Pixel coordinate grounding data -
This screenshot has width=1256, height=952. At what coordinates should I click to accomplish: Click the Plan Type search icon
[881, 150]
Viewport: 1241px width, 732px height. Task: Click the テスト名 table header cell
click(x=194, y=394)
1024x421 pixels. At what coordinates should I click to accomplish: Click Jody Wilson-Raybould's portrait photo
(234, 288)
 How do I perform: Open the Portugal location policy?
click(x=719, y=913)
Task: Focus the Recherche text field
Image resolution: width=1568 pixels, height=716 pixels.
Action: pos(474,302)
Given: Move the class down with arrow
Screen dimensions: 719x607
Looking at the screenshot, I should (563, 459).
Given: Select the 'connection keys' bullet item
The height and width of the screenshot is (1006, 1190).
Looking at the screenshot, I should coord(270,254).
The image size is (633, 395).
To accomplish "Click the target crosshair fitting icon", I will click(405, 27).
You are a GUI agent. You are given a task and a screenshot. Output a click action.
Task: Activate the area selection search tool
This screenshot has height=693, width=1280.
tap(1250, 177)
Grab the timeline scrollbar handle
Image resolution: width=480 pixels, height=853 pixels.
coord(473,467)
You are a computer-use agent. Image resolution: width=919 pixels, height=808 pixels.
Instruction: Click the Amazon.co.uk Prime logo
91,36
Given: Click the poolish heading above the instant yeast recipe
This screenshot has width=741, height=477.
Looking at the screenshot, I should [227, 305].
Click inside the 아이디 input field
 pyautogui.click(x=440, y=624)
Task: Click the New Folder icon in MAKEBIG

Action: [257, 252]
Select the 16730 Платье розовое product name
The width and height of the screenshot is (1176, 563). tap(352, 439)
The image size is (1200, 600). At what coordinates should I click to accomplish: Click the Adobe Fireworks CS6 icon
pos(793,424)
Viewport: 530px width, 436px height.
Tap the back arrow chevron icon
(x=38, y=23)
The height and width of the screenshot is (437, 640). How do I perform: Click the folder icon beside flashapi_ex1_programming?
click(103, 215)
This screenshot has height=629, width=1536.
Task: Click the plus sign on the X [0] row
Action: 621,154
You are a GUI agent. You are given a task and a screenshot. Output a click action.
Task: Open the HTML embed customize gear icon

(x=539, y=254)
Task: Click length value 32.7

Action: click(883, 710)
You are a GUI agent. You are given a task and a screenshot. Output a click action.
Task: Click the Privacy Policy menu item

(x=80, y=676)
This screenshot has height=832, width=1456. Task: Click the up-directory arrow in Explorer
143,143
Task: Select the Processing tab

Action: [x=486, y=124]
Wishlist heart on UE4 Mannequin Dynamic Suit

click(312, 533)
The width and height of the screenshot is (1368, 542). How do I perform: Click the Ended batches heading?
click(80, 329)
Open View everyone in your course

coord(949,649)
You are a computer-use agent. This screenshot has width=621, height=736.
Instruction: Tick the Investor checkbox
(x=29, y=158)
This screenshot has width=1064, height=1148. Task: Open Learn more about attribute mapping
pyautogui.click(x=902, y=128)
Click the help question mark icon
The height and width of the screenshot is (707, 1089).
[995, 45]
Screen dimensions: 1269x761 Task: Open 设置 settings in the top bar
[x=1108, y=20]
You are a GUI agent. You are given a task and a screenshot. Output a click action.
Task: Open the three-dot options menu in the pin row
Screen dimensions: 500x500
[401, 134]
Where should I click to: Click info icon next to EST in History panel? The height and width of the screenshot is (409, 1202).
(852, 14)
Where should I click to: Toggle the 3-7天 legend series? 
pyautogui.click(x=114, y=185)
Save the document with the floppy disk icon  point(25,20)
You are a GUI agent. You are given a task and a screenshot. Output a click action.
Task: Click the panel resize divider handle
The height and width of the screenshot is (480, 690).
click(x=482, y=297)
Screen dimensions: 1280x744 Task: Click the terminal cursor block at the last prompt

PROBLEM DESCRIPTION -
What lines in the data hold the word "with"? Return them.

RESPONSE AREA -
Given: Move the class down with arrow
Save the document with the floppy disk icon  point(25,20)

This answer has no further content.